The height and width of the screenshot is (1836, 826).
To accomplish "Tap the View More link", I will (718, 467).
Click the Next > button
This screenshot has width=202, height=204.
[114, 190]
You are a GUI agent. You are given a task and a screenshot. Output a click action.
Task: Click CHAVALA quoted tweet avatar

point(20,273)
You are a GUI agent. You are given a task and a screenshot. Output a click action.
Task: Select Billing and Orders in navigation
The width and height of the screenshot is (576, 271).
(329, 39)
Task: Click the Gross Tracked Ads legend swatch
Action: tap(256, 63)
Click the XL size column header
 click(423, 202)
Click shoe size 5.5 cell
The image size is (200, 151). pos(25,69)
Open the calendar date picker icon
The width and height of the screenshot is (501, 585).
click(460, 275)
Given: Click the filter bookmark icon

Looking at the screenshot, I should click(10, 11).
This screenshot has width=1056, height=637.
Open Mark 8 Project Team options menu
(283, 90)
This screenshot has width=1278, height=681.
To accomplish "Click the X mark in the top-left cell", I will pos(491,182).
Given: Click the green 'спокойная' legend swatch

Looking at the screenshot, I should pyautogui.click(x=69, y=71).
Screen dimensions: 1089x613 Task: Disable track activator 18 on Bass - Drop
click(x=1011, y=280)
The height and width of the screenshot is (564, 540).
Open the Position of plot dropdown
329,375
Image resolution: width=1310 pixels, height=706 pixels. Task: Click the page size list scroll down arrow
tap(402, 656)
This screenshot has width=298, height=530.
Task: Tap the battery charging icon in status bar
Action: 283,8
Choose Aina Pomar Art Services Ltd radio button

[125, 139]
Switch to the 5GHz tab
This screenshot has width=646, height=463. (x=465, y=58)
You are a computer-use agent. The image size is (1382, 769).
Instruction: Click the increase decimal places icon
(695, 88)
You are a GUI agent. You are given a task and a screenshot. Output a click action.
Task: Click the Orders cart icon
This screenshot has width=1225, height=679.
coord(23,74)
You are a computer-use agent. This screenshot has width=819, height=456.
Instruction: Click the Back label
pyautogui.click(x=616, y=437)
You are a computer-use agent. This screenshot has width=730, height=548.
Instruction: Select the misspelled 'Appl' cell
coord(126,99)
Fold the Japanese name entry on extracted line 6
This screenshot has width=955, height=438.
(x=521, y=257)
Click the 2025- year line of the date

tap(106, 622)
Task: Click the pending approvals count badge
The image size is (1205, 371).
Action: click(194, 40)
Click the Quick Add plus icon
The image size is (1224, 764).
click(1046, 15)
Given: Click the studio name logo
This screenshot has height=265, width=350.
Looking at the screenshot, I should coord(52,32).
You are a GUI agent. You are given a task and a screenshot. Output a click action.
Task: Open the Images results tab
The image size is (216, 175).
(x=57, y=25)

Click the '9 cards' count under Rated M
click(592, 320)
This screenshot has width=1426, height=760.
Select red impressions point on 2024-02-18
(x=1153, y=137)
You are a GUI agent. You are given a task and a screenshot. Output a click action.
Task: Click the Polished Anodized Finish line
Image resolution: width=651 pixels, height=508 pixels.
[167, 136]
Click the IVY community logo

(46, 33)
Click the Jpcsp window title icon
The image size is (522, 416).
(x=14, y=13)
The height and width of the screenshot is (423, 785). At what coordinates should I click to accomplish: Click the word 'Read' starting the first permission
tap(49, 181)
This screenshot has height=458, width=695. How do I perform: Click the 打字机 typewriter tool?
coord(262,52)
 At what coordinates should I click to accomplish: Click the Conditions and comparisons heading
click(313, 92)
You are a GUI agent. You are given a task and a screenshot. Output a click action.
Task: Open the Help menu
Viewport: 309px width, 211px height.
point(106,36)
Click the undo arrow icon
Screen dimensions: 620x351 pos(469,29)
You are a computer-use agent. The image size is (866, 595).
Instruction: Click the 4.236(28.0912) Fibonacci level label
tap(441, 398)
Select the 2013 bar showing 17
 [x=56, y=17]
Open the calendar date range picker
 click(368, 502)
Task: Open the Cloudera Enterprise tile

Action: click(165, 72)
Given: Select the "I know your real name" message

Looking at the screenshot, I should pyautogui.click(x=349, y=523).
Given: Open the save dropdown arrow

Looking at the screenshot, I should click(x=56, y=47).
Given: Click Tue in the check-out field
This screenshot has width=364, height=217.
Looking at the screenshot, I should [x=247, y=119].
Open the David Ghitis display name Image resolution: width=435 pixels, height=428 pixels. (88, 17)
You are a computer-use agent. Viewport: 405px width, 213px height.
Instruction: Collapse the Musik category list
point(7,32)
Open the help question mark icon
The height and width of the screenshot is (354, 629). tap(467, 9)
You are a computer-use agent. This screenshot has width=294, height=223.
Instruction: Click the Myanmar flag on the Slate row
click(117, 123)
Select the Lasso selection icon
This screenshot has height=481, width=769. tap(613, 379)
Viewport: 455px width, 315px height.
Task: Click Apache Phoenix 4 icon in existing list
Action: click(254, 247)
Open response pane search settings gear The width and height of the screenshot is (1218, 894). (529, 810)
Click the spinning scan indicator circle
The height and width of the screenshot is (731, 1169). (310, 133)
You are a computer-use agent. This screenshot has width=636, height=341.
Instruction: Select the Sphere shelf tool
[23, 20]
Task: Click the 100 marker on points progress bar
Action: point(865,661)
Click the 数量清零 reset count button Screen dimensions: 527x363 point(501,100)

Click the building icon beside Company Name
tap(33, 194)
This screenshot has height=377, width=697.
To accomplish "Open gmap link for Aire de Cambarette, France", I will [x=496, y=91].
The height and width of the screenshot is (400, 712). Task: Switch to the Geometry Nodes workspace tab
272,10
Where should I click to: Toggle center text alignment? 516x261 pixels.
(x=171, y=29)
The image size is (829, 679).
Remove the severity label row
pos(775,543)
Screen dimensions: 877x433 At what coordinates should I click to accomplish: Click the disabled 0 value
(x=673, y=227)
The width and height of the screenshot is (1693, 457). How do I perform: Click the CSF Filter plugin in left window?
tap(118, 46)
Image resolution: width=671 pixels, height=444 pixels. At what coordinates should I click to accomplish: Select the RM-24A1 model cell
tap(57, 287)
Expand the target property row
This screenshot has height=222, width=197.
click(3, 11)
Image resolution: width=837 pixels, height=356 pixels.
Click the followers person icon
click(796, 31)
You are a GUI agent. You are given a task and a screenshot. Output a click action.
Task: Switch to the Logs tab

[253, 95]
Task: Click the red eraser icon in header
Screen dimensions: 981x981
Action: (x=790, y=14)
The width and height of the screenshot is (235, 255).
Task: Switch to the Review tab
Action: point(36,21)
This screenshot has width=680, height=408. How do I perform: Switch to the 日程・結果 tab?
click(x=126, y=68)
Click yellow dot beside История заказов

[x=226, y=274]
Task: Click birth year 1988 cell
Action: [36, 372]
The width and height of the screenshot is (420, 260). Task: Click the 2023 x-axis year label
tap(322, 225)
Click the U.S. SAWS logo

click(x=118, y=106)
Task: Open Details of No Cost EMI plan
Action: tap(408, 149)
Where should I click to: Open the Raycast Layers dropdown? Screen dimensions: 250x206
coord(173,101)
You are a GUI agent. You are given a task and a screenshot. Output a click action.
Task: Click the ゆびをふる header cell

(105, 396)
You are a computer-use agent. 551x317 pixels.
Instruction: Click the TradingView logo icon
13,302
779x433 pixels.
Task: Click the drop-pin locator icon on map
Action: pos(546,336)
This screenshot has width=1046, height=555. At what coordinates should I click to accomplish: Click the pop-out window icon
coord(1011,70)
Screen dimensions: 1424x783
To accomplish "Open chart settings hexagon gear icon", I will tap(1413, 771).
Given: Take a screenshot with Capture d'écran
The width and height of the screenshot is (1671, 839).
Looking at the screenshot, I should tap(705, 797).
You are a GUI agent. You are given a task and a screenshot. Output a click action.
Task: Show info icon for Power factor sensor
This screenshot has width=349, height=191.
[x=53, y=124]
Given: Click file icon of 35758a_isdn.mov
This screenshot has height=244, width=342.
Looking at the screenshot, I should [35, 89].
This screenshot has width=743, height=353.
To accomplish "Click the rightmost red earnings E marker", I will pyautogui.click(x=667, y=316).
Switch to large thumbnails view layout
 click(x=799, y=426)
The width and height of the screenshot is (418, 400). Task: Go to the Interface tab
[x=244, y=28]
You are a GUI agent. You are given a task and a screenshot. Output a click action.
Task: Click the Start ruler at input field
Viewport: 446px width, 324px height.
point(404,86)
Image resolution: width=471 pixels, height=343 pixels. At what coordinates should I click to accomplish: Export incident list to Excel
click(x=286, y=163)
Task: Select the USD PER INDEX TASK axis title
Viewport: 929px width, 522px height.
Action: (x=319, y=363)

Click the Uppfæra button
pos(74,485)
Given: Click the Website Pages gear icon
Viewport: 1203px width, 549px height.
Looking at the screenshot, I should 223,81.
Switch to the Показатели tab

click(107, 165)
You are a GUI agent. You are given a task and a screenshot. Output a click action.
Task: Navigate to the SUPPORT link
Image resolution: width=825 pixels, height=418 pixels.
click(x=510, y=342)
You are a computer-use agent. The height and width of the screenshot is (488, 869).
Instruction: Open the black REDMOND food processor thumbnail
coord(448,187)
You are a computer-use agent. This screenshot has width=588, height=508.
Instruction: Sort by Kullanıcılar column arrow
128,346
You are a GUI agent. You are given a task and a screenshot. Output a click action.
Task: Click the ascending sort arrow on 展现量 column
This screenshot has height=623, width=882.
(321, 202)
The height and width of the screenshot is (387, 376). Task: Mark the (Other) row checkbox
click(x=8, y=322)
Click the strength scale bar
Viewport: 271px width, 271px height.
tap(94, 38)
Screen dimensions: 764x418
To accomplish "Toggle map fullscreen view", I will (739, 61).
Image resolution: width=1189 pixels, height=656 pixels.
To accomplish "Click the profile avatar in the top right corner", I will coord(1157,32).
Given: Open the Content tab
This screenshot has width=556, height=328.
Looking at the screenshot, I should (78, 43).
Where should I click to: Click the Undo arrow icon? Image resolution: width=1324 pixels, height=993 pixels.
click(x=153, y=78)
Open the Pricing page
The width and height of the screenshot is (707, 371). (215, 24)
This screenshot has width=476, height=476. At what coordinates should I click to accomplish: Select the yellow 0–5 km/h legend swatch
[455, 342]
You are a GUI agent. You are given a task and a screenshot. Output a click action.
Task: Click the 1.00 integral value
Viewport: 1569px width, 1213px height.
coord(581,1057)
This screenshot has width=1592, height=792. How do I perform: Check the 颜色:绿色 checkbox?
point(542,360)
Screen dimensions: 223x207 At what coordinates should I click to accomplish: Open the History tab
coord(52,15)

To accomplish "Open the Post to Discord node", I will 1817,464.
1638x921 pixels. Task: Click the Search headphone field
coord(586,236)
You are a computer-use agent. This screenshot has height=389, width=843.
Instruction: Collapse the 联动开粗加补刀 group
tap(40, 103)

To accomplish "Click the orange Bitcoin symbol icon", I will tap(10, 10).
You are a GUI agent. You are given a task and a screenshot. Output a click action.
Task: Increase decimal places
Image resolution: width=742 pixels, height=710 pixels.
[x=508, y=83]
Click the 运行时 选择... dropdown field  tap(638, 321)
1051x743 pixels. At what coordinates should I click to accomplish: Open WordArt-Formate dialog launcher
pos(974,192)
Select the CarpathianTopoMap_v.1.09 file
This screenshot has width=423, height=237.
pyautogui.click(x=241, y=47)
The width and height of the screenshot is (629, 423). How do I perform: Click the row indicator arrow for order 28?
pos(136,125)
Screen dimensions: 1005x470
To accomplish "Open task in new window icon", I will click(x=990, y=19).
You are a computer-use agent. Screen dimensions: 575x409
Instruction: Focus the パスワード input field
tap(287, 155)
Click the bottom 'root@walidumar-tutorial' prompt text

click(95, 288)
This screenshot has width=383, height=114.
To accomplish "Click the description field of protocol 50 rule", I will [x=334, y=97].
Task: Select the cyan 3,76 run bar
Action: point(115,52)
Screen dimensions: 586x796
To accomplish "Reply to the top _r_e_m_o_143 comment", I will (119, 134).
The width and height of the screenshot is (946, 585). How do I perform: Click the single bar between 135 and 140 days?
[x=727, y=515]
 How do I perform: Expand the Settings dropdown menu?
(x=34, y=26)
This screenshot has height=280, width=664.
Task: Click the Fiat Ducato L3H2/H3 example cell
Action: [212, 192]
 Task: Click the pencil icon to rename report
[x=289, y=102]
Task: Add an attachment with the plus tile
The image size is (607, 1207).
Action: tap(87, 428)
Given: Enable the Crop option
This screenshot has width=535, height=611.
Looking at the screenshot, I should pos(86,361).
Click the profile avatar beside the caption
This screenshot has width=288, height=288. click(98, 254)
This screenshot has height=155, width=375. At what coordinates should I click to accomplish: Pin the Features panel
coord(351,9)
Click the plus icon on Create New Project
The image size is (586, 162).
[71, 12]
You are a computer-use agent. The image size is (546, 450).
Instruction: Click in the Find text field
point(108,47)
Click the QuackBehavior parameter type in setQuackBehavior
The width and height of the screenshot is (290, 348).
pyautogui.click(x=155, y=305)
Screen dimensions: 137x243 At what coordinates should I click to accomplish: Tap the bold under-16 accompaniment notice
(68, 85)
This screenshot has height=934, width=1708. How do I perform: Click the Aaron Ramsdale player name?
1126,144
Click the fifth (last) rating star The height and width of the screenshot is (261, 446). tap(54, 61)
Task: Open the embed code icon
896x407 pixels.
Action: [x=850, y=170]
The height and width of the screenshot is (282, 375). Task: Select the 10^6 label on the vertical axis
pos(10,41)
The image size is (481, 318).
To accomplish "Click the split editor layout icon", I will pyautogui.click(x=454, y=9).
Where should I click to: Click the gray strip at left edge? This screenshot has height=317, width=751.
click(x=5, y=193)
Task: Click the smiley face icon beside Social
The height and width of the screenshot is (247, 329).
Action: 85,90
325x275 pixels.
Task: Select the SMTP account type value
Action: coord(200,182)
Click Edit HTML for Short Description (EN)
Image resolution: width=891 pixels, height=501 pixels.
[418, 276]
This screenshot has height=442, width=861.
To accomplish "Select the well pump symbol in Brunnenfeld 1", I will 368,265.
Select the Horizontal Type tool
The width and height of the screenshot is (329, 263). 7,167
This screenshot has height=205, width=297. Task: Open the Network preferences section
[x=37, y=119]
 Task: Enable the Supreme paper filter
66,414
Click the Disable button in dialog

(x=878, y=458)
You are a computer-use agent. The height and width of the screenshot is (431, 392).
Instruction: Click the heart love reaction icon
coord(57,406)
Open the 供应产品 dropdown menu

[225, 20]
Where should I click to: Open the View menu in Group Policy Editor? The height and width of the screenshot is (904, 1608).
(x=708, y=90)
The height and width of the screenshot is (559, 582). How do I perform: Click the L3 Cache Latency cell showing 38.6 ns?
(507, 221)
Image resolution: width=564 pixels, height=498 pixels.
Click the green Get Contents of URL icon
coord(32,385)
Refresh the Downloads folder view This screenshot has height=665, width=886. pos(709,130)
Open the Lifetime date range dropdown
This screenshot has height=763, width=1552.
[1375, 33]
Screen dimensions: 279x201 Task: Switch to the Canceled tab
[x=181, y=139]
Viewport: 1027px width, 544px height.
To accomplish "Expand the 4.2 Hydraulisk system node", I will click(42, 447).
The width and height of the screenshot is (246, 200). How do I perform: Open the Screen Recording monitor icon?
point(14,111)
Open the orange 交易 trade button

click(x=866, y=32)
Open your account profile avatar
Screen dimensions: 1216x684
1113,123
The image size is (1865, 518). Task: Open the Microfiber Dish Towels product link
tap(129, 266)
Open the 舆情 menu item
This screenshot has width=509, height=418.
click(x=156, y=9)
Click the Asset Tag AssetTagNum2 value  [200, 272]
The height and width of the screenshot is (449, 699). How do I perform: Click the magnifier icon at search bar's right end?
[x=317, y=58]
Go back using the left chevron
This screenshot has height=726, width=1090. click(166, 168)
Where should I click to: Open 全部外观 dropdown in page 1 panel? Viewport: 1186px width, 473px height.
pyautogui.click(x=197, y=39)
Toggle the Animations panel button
◆ ◆ ◆ ◆ ◆ ◆ ◆
[WORK ITEM] "Orders" is the string to look for; please copy every line of the records above where it appears.

[ANSWER TO THIS TASK]
Task: Select Billing and Orders in navigation
Task: Click the Orders cart icon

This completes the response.